Het halfrupsvoertuig moet onderscheiden worden van die voertuigen die naar keuze van rupsbanden of wielen gebruik kunnen maken, doordat de loopwielen ook na de verwijdering van de rupsbanden apart aangedreven kunnen worden of doordat het voertuig een dubbel loopwerk heeft waarvan afzonderlijk het rupsband- of wieldeel opgetrokken kan worden. Voor zulke voertuigen bestaat overigens geen aparte naam.
Ontwikkeling
De eerste (stoom)rupstractoren hadden vaak nog een apart paar wielen om te sturen en waren dus in wezen halfrupsvoertuig. In 1911 bouwde de Franse automobielontwerper Adolphe Kégresse een aantal wagens dat aan de tsaar van Rusland persoonlijk toebehoorde op eenvoudige wijze om, door hun achterste wielenpaar te vervangen door een rupsband. Na het uitbreken van de Eerste Wereldoorlog bestelde Rusland in 1916 200 paar Franse rupsbandsets om een gedeelte van de pantserwagens uit zijn grote wagenpark zo te verbeteren, gezien de zeer slechte staat van het wegennet. Dat project, uit te voeren door de Poetilow-fabriek, liep grote vertraging op: pas het Rode Leger zou van zestig van deze voertuigen gebruikmaken. Tijdens de Russische Burgeroorlog werd een verder aantal Austin en Packard pantserwagens gemodificeerd door de rupsbandophanging van tractoren te gebruiken. Een experiment uit 1915 door kolonel Goelkjewitsj had de bruikbaarheid van deze methode aangetoond.

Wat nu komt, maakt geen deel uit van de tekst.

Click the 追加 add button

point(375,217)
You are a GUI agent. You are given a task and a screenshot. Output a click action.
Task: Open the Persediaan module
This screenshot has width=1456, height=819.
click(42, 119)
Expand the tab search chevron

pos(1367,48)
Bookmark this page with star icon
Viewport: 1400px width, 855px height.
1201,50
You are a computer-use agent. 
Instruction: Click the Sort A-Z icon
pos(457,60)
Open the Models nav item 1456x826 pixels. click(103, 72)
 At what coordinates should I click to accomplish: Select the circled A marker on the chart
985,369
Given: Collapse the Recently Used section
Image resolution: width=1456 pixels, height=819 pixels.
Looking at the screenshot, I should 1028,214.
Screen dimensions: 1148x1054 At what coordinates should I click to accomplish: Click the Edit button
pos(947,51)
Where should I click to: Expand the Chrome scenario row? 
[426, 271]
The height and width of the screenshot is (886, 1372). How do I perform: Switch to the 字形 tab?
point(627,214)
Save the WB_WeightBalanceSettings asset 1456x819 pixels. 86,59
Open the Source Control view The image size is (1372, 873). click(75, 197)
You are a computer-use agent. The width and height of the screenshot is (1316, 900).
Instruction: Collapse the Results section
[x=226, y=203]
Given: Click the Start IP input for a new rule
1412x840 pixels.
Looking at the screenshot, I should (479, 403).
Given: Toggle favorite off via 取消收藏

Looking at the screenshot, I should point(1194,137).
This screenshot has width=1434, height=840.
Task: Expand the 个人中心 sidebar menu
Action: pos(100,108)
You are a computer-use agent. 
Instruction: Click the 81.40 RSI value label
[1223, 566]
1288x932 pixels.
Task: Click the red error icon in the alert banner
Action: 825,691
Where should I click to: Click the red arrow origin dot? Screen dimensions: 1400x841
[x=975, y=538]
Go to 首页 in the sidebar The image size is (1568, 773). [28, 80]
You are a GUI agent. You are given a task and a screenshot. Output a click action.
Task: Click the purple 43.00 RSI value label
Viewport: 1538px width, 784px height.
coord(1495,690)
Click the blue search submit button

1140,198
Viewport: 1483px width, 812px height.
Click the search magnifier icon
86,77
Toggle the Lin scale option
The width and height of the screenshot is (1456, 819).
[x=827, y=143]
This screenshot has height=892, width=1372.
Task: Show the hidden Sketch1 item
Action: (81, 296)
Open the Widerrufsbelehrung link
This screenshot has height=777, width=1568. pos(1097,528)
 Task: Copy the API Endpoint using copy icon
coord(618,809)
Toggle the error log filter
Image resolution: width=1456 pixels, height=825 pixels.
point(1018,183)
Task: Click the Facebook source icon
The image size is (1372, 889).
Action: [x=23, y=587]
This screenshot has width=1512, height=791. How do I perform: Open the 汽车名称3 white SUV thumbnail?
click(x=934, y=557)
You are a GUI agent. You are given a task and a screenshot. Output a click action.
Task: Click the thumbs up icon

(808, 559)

Na de oorlog bouwde Citroën met medewerking van Kégresse een aantal speciale voertuigen vanuit hetzelfde principe, die zowel voor militaire als burgerdoeleinden gebruikt werden. De paleontoloog Roy Chapman Andrews maakte hier gebruik van tijdens zijn expedities naar de Gobiwoestijn. Het Franse leger gebruikte deze halfrupsvoertuigen als verkenningsvoertuig. De Duitse generaal Heinz Guderian, die een groot bewonderaar van de Franse legerorganisatie was, zorgde ervoor dat ook het Duitse leger over door Opel ontwikkelde halfrupsvoertuigen kon beschikken, eerst in ongepantserde versies, maar later ook gepantserd (Sd.Kfz. 250 en 251). Tijdens de grote successen van de Blitzkrieg in de Tweede Wereldoorlog waren er echter nog maar weinig van zulke voertuigen voorhanden. Vanaf 1942 probeerde Duitsland door massaproductie zijn hele leger te mechaniseren, maar de productiecapaciteit bleek daarvoor onvoldoende. De Verenigde Staten slaagden er beter in een groot deel van hun leger van de M2- en M3-halfrupsvoertuigen te voorzien. Die werd zowel gebruikt als Armoured personnel carrier als voor een groot aantal andere functies. De VS bouwden ook zeer zware halfrupsvoertuigen als artillerietrekker, maar deze ontwikkeling werd al snel stopgezet toen bleek dat het bij zeer zware voertuigen onmogelijk werd het voertuig nog via de voorste wielen te draaien; daarom was het nodig om differentiële aandrijving van de rupsbanden mogelijk te maken en dan waren de voorste wielen eigenlijk overbodig.
Na deze oorlog werden halfrupsvoertuigen nog een korte tijd algemeen gebruikt, maar al snel ging men over tot volledige mechanisering en dus vervanging door "volrupsvoertuigen". Een uitzondering hierop vormde Israël dat halfrupsvoertuigen tot en met de Jom Kipoeroorlog met groot succes inzette en ze nog steeds gebruikt bij de grenstroepen.[bron?]